═════ Selected passage

Written by Faith Anderson on August 24, 2011
Pediatrics Window Fall Study
Researchers involved in the new Pediatrics study reviewed data from the National Electronic Injury Surveillance System, which is maintained by the U.S. Consumer Product Safety Commission. The group monitors injuries involving consumer products which are treated in emergency departments nationwide. Researchers divided data from almost 4,000 patients into two groups: 0-4 years and 5-17 years, and found that younger children made up two-thirds of the injuries, with the injury rate highest at age two. According to the study, boys were involved in more falls from windows than girls were. Dr. Smith explains that these are children who are curious and don’t recognize the danger posed by an open window. Young children also tend to be top-heavy, with their center of gravity up near their chest, which may cause them to topple if they lean out an open window. While a few children involved in the study fell from a third-story window, many more fell from a first- or second-story window and sustained serious injuries.

══════════

What you will do:
In the window fall study, at what age was the injury rate highest?

═════ Data listing

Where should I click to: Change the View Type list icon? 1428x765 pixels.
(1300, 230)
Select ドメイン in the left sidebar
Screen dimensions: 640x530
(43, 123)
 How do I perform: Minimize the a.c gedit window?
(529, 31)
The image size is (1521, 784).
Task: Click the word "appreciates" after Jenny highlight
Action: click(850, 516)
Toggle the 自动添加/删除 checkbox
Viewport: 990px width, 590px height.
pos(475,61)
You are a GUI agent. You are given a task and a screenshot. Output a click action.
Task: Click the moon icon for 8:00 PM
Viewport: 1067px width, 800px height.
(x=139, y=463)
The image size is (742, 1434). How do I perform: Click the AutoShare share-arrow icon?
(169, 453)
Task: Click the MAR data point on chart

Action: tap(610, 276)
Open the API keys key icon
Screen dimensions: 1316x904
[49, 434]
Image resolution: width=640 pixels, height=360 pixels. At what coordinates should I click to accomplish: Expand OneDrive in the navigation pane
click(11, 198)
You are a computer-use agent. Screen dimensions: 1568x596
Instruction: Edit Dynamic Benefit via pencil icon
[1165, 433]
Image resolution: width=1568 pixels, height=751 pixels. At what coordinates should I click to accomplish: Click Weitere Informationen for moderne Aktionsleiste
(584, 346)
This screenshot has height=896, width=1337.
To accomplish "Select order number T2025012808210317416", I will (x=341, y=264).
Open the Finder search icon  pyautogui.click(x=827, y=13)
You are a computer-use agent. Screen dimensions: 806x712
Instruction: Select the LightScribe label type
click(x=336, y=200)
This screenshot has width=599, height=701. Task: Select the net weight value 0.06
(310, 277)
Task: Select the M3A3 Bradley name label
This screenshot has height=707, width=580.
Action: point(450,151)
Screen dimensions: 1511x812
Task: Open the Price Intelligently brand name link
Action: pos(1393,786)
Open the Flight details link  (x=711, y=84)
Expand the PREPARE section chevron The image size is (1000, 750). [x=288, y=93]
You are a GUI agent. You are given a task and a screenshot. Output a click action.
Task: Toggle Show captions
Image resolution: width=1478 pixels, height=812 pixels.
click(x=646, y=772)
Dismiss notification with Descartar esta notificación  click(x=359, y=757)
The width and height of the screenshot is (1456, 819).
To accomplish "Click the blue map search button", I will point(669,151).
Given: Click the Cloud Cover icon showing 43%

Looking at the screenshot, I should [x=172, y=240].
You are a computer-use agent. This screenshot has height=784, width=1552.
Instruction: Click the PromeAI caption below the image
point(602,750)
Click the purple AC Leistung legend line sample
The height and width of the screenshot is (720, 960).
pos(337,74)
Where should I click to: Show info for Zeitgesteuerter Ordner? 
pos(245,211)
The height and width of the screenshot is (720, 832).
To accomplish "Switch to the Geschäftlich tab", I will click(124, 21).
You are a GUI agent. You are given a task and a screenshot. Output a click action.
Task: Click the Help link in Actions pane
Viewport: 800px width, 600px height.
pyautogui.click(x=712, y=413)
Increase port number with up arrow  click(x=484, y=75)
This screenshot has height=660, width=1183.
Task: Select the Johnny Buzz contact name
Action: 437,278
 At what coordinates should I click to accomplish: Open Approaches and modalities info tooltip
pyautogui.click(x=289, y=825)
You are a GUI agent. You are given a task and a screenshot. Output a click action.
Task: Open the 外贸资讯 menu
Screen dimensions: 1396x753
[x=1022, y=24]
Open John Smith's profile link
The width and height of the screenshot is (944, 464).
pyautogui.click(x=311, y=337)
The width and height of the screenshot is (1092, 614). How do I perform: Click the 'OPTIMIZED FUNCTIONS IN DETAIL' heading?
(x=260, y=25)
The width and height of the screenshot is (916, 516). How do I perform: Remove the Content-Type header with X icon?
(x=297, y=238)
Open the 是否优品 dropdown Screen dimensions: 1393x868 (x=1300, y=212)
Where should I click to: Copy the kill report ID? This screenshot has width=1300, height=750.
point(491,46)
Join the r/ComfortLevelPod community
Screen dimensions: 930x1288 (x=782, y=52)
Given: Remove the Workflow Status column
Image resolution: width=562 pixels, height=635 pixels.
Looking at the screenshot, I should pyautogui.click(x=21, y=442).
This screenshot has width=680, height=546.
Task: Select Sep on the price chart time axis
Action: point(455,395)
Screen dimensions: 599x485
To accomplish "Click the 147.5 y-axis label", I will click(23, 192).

══════════

Response:
The injury rate was highest at age two.